Assignment: The response should consist of the data reproduced word for word.

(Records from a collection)
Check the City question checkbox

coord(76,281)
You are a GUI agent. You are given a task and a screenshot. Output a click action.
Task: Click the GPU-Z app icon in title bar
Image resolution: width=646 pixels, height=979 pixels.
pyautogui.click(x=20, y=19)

Exercise result:
Check the City question checkbox

coord(76,281)
You are a GUI agent. You are given a task and a screenshot. Output a click action.
Task: Click the GPU-Z app icon in title bar
Image resolution: width=646 pixels, height=979 pixels.
pyautogui.click(x=20, y=19)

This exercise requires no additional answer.